Rumo ao Campeonato Mundial de Robótica
SÃO LUÍS – A equipe Everest, da Escola SESI São Luís, está determinada a superar os resultados de temporadas anteriores e compartilhar os aprendizados adquiridos, atuando como motivação para a participação no Festival SESI de Educação. Esta etapa nacional, programada para ocorrer entre os dias 04 e 08 de março no Parque do Ibirapuera, em São Paulo, poderá garantir a vaga da equipe para o Campeonato Mundial de Robótica, que será realizado em Houston, nos Estados Unidos, em maio.
Menos de sete dias separam os alunos da equipe Everest, que compete na modalidade First Tech Challenge (FTC), de um grupo restrito das 60 melhores equipes do Brasil.

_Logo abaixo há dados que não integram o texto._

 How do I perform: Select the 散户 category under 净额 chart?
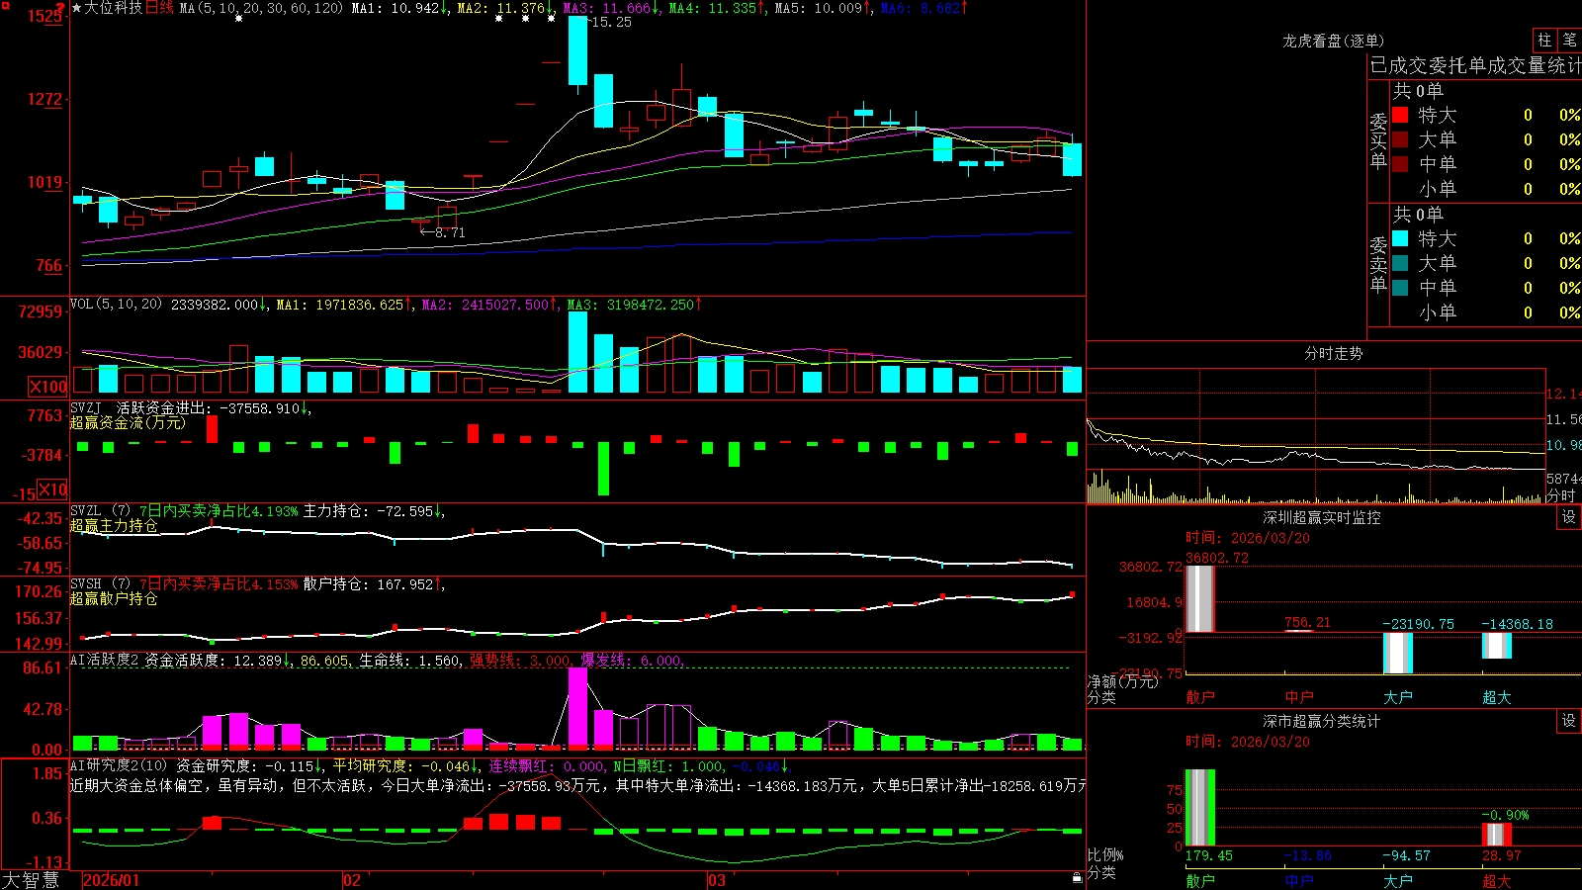pos(1200,697)
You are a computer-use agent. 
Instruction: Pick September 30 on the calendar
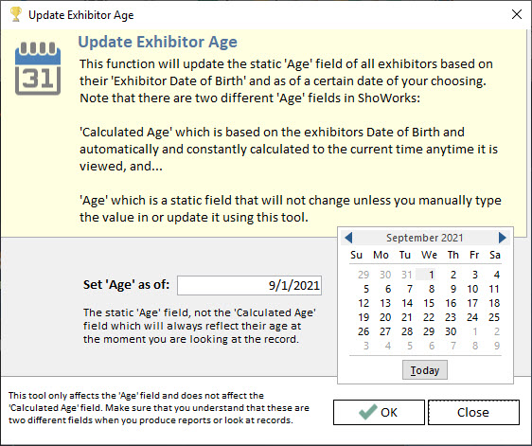tap(451, 331)
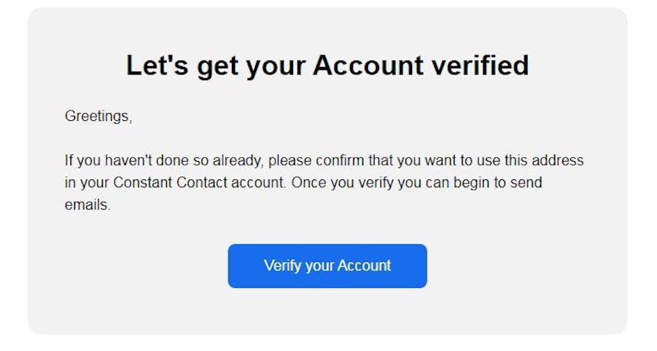This screenshot has width=657, height=351.
Task: Click the "Let's get your Account verified" heading
Action: 327,66
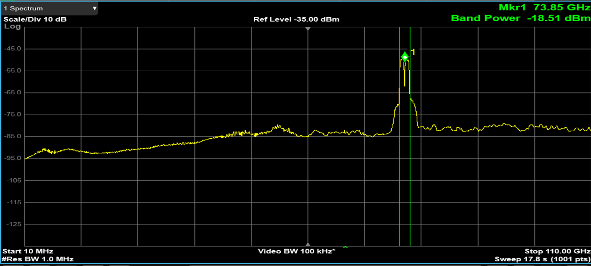Click the yellow marker number 1 label
This screenshot has height=266, width=591.
click(x=413, y=52)
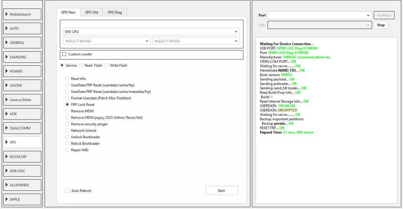Open the #SELECT MODEL dropdown

[x=196, y=41]
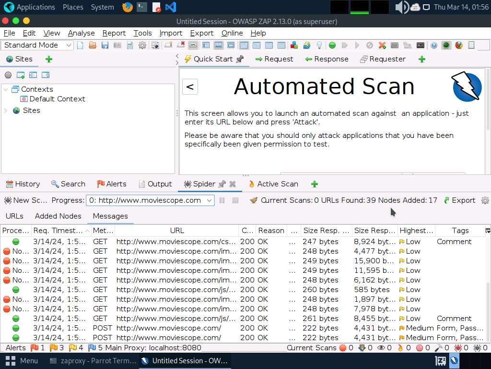
Task: Select the first POST request row for moviescope.com
Action: (x=168, y=328)
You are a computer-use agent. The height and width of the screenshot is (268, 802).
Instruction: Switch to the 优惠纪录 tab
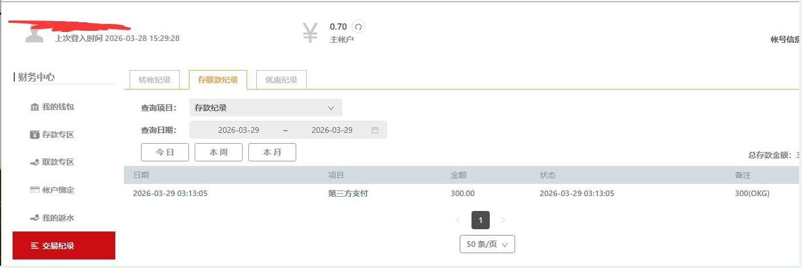coord(281,80)
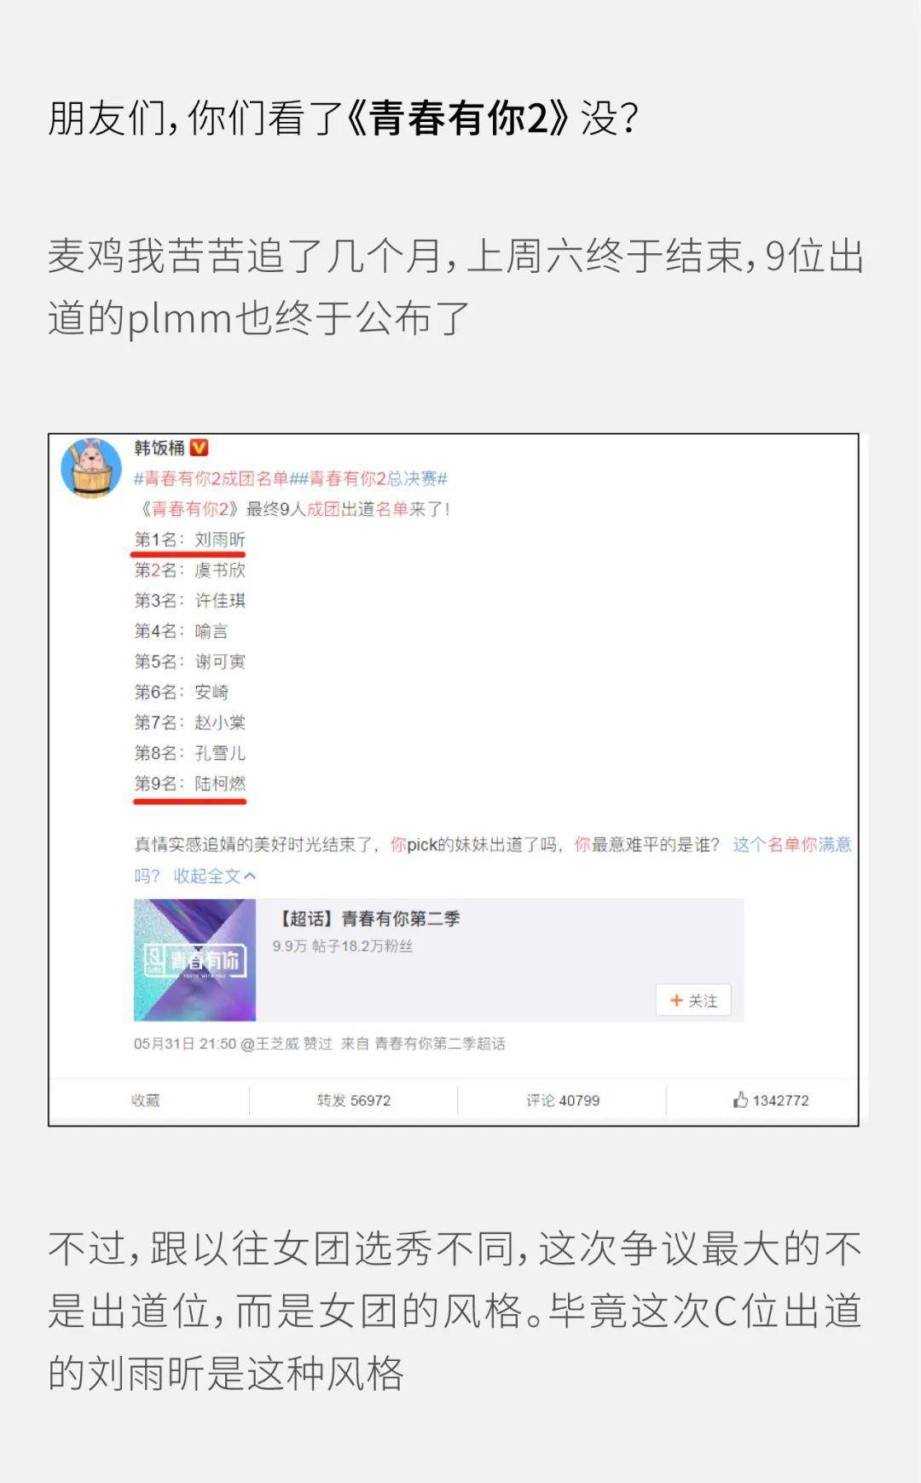The width and height of the screenshot is (921, 1483).
Task: Open the @王芝威 mention link
Action: pos(269,1044)
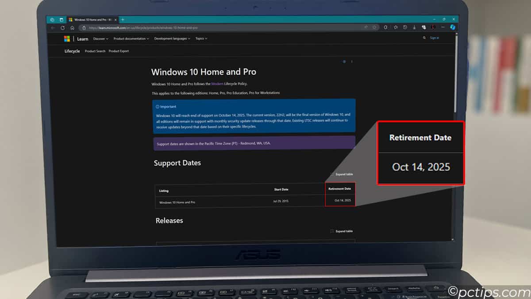The width and height of the screenshot is (531, 299).
Task: Click Product Export in the Lifecycle navigation
Action: pyautogui.click(x=119, y=51)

A classificação foi conquistada em janeiro durante o Torneio SESI de Robótica – Regional Maranhão, realizado em São José de Ribamar, na Região Metropolitana de São Luís. Agora, os estudantes maranhenses estão focados em garantir uma das vagas para a competição mundial.

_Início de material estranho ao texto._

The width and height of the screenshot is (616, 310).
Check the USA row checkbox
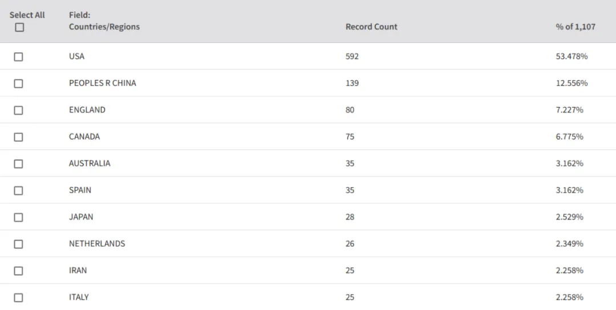click(x=18, y=57)
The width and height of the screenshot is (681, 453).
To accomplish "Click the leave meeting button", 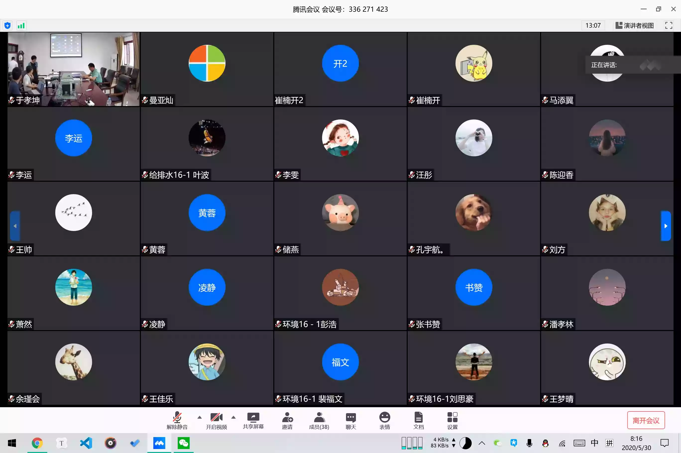I will 646,420.
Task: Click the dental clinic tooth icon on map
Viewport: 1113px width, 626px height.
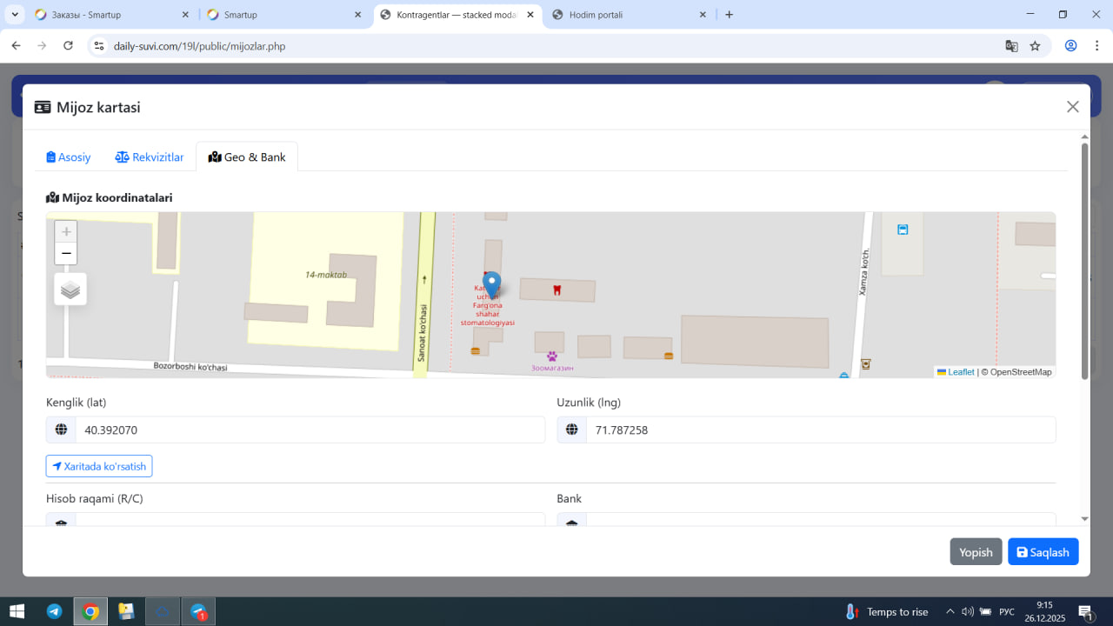Action: pyautogui.click(x=557, y=290)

Giovana Sodré, gestora da equipe Everest, compartilha que a temporada começou repleta de incertezas em função das mudanças na composição do grupo. A entrada de novos membros, com experiência anterior na categoria First Lego League (FLL) e na STEM Racing, que era conhecida como F1 in Schools, trouxe um novo ânimo à equipe. Eles transformaram frustrações do passado em motivação e apostaram em inovações para enfrentar o desafio, que exige um robô capaz de coletar e lançar artefatos por meio de sistemas de garras distintos, destacou a competidora.

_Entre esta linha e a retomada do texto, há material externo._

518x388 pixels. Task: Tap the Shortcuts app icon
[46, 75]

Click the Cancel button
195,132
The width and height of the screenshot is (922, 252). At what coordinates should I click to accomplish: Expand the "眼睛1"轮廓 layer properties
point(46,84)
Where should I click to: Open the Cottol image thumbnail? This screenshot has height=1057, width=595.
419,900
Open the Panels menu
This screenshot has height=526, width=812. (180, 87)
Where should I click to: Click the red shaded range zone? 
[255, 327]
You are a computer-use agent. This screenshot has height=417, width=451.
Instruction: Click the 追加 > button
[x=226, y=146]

Projetos Sociais e Democracia do Conhecimento
A equipe Everest também se destaca por seus projetos sociais, que têm como objetivo democratizar o acesso ao conhecimento em STEAM (Ciências, Tecnologia, Engenharia, Artes e Matemática). São três iniciativas em andamento: STEAM Academy, Feira STEAM e STEAM na Prática.
O STEAM Academy já firmou parcerias com instituições como a Universidade Federal do Maranhão (UFMA), a Universidade CEUMA e o Centro Universitário UNDB. Na UNDB, por exemplo, os membros da equipe ministraram cursos de modelagem 3D utilizando o software Fusion 360 e introduziram conceitos básicos de programação. Os universitários tiveram a oportunidade de montar chassis de robôs, programá-los e testá-los em arenas, levando à solicitação de mentorias para o desenvolvimento de protótipos de uma liga própria de robótica.
A Feira STEAM, por sua vez, foca no público das escolas públicas, como o Centro Educacional Municipal Almirante Tamandaré. Nesse projeto, as turmas são divididas em equipes focadas em áreas específicas de STEAM, participando de competições internas com prêmios como troféus e certificados. A equipe Everest também teve a oportunidade de ensinar o uso de ferramentas básicas, incluindo Excel e Canva.
A terceira iniciativa, STEAM na Prática, surgiu da necessidade de proporcionar materiais acessíveis. Em colaboração com a UNDB, os alunos da Escola SESI São Luís desenvolveram um site que inclui dinâmicas lúdicas voltadas para crianças a partir de quatro anos de idade, abrangendo também os professores. O conteúdo disponibiliza documentos traduzidos, atividades e aplicações práticas voltadas para o ensino de STEAM.
Robótica e Desenvolvimento Pessoal
O aprendizado em robótica é fundamental para moldar habilidades que serão úteis tanto na carreira quanto na vida pessoal. Um dos aprendizados mais importantes que os integrantes da equipe Everest identificaram é que quanto mais compartilham o conhecimento, mais aprendem. “A robótica me ensinou a valorizar a busca pelo conhecimento”, resume Dandara Cutrim Almeida, 17 anos, membro da equipe. Além da equipe Everest, a Escola SESI São Luís contará com outras três equipes participantes da FLL e uma da STEM Racing.